Source data:
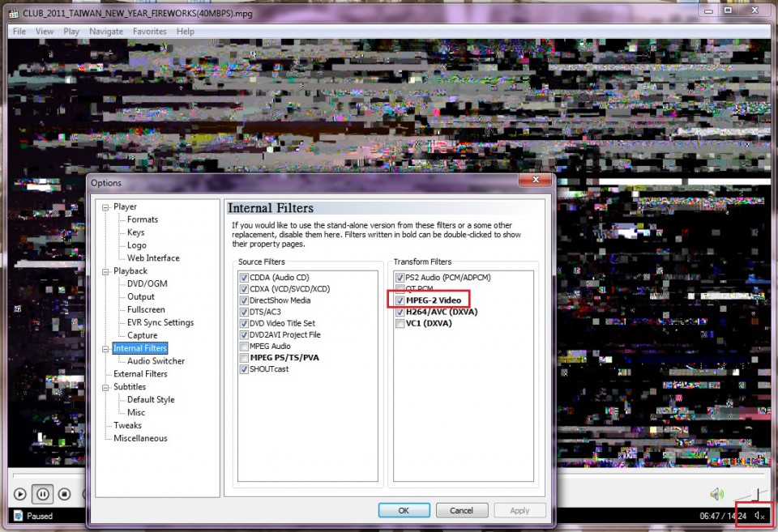Collapse the Subtitles tree node
This screenshot has height=532, width=778.
click(105, 387)
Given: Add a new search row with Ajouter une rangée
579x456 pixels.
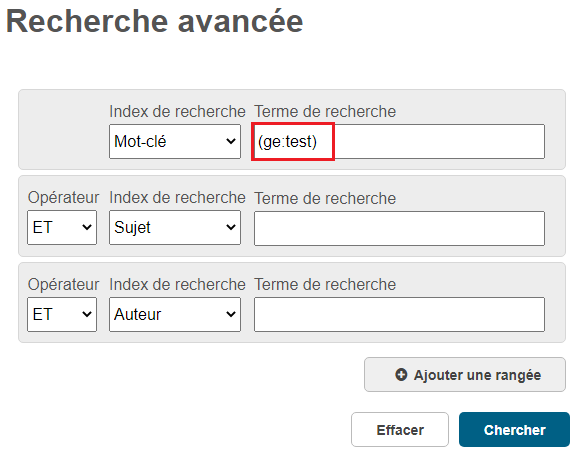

## PROBLEM TO WORK ON
Only the lines from the one with "Given: Add a" through the end of the data, both ends included, should be written out exactly, and no pictures should appear.

## RESULT OF THIS EXERCISE
Given: Add a new search row with Ajouter une rangée
579x456 pixels.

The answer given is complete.